Sunday, May 26, 2013

Update

I put this collage together, to show the change. The first picture, on the top left, is from the end of November 2012.  The bottom, far right 2 pictures are from May 23, 2013.  I can't see a big difference but, the girls in my workout group said that they can.  So, I'll listen to them!

So, my current weight loss total is 44 lbs.  I weigh 265.9 and when I began this journey, I weighed 309.9.  I have lost a totally of 19 3/4 inches all over since the beginning as well.  My clothes are no longer and tight and I even took 2 bags of clothes to the D.I., because it's part of my commitment and change to stay healthy.  I think that if I leave them in my closet, that they will just be staring at me, giving me the opportunity to fit back into them.  I DO NOT want to do that!

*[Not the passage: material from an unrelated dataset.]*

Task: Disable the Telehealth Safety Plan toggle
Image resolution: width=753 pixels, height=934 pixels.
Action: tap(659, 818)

We are beginning training for the St. George marathon.  I'm scared TO DEATH of what's to come and how I'll get through it!  I'm so scared of not being able to make it through the finish line before they cut me out and I"m out of the race.  I was officially put into the race, after some drama.  Originally I was told I was not chosen to be in it this year.  I had a meltdown, to put it nicely.  Washington County residents are automatically supposed to get in.  So, I wasn't expecting a denial letter.  I cried and cried and cried some more.  However, after divine intervention, or whatever you want to call it, I was reinstated back into the race.  I"m SO GRATEFUL!  As a good friend, Dustin, put it: "Maybe this was Heavenly Father's way of letting you make sure this was something you really wanted."  I want this SOOOO bad!  I realized how much I've put into this.  My whole heart and soul!  I'm far from being ready but, I'm closer than I was almost 6 months ago (It will be 6 months on May 29, 2013)!

I'm running the Midnight 5k race tomorrow.  It will be a lot of fun!  It's at 11pm at night and we wear glow sticks and just have a good ole' time!  I'm running it with my sister-in-law, Shannon.

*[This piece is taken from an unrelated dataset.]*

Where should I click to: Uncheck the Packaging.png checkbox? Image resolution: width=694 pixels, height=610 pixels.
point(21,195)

The above picture is from when I ran the Breathe Easy 5k/10k.  I won an entry into this, which I was VERY EXCITED about!!!!  I had signed up for the 10k race.  However, about 2 miles into it my legs cramped up SOOOOO MUCH.  The committee of the race suggested I finish in the 5k race, rather than the 10k, because I was so far behind.  It was VERY DISAPPOINTING to me and made me cry.  I was not happy with myself.  However, on the very bright side, I placed 1st in my age division (30-39) and 6th place overall!  So, it was fun as heck to win a medal!  I even PR'd my time at 31:?? minutes!

We have begun marathon training now.  We're especially working towards running the Bryce Canyon 1/2 Marathon.  I'm excited for this race and have heard many positive and exciting things about it!  Don't get me wrong, I am nervous and scared but, in good ways for sure!!!!

My Dream


"Why do friends attack your dream? Because 

when you chase your dream it reminds them 

they are not chasing theirs. Forgive them & 

move on."

______________________________________

A friend shared the above quote with me. I really struggle with those I am either close to or associated with not showing support to my desire to run a marathon. Sure, they say good job and way to go but, then they question why I do it the way I do, or why push so hard. My least favorite comment so far is, "You know could just speed walk the whole thing and still finish in time?" One of the people that said that knew I really was concerned and was saying it to comfort me. The other one, I really question why they would say it. The point is, I'm doing the marathon, I'm excited about it, and am excited about the challenge this gives me!!!!!